Jan's blog clarifies the issues that led to the ruling in Denmark.  There are some similar cases in the USA.  It is one thing to link, like we do with blogging, to say here is something we found that is interesting, in which it is clear which content is ours and which is at the place we linked to.  We bloggers want to carefully give credit to our sources, in a journalistic tradition.  But in the news business, publishers want to steal customers from each other, by any method the law will let them get away with.

If there is a portal to news information and it is presented as if it is being delivered by an organization other than the one actually giving the news, that is unethical, and it is a topic of these legal cases.

If there are advertisements on a site, it is Ok if they are approved by the site, it is Ok if they are complimentary to the site's purposes and audience, or if totally unrelated.  Subject of law suits is when the ads are trying to get people on a web site to go to a competitor of the web site.

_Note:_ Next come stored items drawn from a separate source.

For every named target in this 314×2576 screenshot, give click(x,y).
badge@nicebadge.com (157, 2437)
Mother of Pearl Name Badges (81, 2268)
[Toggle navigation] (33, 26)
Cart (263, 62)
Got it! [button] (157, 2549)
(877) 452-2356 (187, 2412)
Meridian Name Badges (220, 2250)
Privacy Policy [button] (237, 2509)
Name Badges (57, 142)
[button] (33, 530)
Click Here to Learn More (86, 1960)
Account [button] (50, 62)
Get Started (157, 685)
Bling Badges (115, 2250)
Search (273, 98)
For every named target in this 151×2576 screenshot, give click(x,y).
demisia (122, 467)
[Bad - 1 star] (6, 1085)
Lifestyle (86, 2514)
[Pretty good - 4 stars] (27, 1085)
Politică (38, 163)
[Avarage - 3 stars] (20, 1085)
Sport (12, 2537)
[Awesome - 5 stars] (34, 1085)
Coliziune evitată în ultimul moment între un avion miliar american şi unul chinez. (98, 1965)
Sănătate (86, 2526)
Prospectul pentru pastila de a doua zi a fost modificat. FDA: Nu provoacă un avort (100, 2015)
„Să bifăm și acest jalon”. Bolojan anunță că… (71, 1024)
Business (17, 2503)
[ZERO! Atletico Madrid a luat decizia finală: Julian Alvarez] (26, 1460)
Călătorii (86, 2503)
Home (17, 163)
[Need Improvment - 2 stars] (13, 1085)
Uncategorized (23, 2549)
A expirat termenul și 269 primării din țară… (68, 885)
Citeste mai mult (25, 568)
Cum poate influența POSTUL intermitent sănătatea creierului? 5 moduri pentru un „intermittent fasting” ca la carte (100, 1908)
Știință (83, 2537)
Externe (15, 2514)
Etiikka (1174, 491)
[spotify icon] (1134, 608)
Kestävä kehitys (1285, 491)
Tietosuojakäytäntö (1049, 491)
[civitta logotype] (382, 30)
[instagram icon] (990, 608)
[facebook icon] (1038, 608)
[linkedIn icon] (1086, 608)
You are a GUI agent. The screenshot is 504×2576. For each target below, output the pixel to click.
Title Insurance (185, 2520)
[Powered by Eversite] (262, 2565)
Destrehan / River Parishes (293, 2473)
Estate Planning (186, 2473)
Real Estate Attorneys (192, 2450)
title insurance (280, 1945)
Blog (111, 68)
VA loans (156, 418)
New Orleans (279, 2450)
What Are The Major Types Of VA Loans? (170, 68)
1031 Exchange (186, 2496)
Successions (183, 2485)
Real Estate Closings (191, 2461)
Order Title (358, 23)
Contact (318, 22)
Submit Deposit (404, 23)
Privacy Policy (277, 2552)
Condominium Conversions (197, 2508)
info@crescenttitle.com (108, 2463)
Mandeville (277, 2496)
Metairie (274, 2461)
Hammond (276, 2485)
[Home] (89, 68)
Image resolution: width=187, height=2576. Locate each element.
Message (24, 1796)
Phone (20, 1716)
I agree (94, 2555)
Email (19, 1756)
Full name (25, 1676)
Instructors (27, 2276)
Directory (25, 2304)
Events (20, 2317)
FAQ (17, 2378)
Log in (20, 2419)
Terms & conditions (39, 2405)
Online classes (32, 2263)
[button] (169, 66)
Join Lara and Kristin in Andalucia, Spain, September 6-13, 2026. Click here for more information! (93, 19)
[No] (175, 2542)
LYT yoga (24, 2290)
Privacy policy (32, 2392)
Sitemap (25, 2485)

Something else Jan alluded to that came up in the court case.

  • Software is marketed that it is to perform function X.
  • Software is purchased for the purpose of function X.
  • The enterprise using the software states that it is doing function X.
  • But really it is doing function Y.
  • Who is liable for this misrepresentation?
  • The enterprise for not knowing what is being done by the software they installed?
  • The software provider for misrepresenting what their product does?

12:22:37 PM    




© Copyright 2002 Al Macintyre.
Last update: 09/22/2002; 6:52:13 PM.